** Start **
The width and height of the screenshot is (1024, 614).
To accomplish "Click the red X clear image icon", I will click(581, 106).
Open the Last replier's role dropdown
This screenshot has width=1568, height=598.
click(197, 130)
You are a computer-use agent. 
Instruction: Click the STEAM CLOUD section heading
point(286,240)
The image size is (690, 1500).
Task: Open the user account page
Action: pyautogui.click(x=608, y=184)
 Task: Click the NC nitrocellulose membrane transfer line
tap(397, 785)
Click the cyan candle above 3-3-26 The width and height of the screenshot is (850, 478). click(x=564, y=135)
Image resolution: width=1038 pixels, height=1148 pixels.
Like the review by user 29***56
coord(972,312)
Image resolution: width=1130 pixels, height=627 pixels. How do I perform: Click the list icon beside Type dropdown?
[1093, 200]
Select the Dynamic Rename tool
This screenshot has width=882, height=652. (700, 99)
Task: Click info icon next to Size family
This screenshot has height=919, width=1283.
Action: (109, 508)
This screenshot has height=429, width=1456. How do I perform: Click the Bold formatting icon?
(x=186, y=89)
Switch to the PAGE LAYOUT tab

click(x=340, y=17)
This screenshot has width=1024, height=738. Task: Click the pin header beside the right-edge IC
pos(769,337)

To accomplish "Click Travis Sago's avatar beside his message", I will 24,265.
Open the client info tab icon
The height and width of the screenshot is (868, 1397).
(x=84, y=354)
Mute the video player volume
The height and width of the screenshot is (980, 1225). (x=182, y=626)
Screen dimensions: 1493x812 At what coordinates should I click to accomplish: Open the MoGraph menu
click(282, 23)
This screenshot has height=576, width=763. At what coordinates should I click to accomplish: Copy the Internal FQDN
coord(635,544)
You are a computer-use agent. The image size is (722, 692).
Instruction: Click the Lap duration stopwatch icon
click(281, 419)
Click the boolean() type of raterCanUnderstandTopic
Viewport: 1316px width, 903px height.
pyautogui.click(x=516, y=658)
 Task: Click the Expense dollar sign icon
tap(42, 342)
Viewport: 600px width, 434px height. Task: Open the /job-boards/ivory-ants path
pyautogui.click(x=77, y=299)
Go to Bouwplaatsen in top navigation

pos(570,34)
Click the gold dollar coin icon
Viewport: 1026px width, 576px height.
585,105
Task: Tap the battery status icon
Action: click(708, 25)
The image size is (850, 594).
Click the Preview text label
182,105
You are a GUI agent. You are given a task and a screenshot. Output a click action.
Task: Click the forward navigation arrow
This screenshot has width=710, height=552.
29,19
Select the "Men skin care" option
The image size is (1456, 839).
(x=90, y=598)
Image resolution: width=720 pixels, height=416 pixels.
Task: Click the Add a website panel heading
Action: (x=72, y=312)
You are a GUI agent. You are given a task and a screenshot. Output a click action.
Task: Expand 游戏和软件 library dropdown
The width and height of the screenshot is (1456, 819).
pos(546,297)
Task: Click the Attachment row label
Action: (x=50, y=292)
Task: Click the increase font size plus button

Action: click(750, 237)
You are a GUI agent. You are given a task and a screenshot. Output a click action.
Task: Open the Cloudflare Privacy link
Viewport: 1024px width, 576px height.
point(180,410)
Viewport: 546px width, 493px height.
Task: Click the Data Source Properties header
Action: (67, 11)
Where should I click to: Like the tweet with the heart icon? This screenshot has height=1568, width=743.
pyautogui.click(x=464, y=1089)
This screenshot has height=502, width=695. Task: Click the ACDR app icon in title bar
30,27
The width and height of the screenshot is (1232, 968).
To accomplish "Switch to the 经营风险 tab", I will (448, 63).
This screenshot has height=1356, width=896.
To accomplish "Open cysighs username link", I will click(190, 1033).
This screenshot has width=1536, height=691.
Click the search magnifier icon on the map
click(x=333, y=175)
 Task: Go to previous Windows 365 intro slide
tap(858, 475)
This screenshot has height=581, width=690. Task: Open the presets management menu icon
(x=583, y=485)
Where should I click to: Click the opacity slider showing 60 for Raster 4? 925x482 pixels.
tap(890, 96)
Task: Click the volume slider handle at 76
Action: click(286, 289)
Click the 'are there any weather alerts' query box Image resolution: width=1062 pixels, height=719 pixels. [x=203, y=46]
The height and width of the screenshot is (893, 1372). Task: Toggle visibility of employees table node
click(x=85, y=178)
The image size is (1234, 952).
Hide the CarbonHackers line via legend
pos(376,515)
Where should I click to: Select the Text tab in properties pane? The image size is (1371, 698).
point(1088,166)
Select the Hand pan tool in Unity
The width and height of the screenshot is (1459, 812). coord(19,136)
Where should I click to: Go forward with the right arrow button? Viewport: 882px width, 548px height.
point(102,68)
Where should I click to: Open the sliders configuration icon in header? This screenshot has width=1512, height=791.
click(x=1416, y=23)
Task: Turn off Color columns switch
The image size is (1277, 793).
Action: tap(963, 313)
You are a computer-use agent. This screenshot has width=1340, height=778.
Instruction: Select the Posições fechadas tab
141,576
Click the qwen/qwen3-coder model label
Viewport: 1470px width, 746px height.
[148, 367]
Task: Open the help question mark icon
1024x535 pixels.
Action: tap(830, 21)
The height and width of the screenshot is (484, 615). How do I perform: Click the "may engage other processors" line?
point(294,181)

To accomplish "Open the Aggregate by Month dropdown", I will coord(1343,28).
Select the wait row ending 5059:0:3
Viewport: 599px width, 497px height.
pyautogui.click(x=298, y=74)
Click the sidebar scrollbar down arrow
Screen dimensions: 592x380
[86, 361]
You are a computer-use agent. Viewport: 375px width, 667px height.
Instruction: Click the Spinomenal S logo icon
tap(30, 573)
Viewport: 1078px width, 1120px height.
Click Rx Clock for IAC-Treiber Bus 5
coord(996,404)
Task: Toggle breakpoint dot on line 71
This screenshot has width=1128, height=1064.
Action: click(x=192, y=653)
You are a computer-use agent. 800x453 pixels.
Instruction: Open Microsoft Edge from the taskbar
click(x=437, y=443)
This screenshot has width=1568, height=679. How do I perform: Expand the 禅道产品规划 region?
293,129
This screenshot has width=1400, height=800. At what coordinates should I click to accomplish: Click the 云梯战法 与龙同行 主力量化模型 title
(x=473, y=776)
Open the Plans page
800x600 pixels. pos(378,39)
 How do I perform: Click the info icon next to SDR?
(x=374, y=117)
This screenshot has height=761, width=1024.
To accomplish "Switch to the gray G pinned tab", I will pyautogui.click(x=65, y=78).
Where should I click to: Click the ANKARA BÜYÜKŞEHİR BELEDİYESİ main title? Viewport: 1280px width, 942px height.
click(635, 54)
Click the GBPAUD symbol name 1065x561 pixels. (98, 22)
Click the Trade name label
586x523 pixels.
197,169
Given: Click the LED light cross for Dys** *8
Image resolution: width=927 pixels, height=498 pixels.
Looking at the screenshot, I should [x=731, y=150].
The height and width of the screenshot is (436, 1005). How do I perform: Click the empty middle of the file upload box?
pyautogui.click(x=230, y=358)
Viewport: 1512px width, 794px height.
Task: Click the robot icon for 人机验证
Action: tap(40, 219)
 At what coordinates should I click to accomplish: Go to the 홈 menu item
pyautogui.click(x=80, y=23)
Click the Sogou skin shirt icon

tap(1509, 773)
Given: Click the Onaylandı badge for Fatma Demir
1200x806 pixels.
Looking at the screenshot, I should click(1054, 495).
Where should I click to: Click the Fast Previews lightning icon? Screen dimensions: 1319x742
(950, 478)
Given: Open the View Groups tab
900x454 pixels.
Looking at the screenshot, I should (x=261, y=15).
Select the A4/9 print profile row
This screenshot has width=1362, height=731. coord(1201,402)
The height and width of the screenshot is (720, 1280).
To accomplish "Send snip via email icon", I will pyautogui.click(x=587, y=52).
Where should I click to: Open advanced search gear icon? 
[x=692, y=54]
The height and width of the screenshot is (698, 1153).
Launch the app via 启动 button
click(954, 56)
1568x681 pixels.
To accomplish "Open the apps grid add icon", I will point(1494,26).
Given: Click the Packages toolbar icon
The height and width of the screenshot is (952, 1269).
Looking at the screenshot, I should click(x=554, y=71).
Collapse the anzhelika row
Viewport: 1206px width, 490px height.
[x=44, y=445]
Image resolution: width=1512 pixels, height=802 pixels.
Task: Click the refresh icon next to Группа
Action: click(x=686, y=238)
** End **
• **GOAL**
Repeat the data word for word, everything from the line containing "Task: Click info icon next to Size family" down to the line containing "The height and width of the screenshot is (980, 1225).", including both of those lines.

• **RESPONSE TO THIS EXERCISE**
Task: Click info icon next to Size family
This screenshot has height=919, width=1283.
Action: (109, 508)
This screenshot has height=429, width=1456. How do I perform: Click the Bold formatting icon?
(x=186, y=89)
Switch to the PAGE LAYOUT tab

click(x=340, y=17)
This screenshot has width=1024, height=738. Task: Click the pin header beside the right-edge IC
pos(769,337)

To accomplish "Click Travis Sago's avatar beside his message", I will 24,265.
Open the client info tab icon
The height and width of the screenshot is (868, 1397).
(x=84, y=354)
Mute the video player volume
The height and width of the screenshot is (980, 1225). (x=182, y=626)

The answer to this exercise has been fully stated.